Source passage:
···

Antony Mason at The Intergenerational Foundation on the mis-selling of
university degrees:

http://www.if.org.uk/archives/967/the-mis-selling-of-university-degrees

> The BBC has recently produced an excellent Student Finance Calculator with
> a direct bearing on this subject:
>
> http://www.bbc.co.uk/news/education-14785676#student_finance_form
>
> It lets you adjust certain conditions to see how much a person taking out a
> loan under the new student finance arrangements would end up paying off.
>
> Most telling of all is the fact that graduates earning the national average
> salary will never fully pay off their loans – by a long chalk.
>
> Try changing the loan box sum (set at £9000) to a more likely £14500 per
> annum, and the results are shocking. A man earning the national average
> salary would pay back nearly £33,000 of his loan, but have £29,000 (which
> includes interest) written off after 30 years.
>
> Because the difference between career average salaries for men and women
> are so great, the situation for women is even more startling. A woman
> earning the national average salary will have nearly £46,000 written off
> after 30 years, having only paid just over £1,000 back. (The article shows
> projections of how salaries rise over a career: see the statistics beneath
> the graph.)
>
> So, if graduates earning average salaries fail to pay off their loans in
> full, who does? Well, according to the BBC Student Finance Calculator, you
> would have to earn something like £30,000 at the start of your career,
> rising to £70,000, to cover the loan in 30 years. That is a salary 40% above
> the average.
>
> As a back-of-the-envelope calculation, I would suggest that in 30 years’
> time the government will be writing off at least £9 billion a year of
> student loan debt, and more like £14 billion. Note that current total
> funding to universities by the Department of Business, Innovation and Skills
> stands at £14.5 billion (2009-10).

···

Supplied material:
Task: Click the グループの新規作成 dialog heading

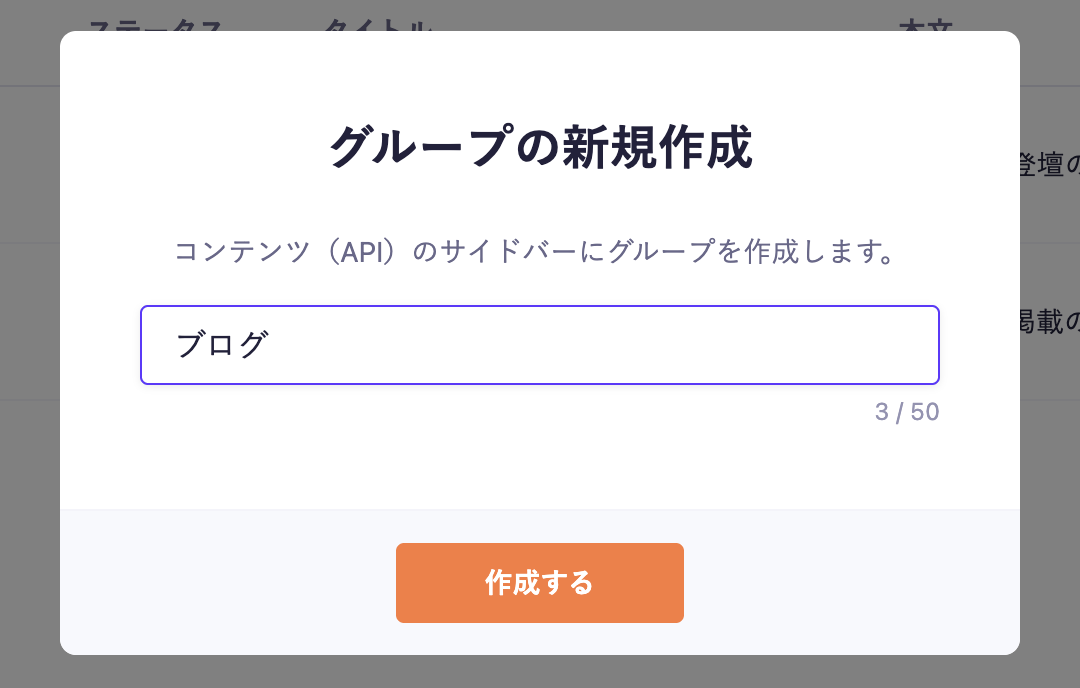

···

Direction:
Answer these questions using the student loan passage.
1. What sum is the calculator's loan box set at?
2. How much would a woman earning the national average salary have written off after 30 years?
3. What is the current total funding to universities by the Department of Business, Innovation and Skills?
The lines have no connection to the text.

Exercise response:
1. £9000
2. Nearly £46,000
3. £14.5 billion (2009-10)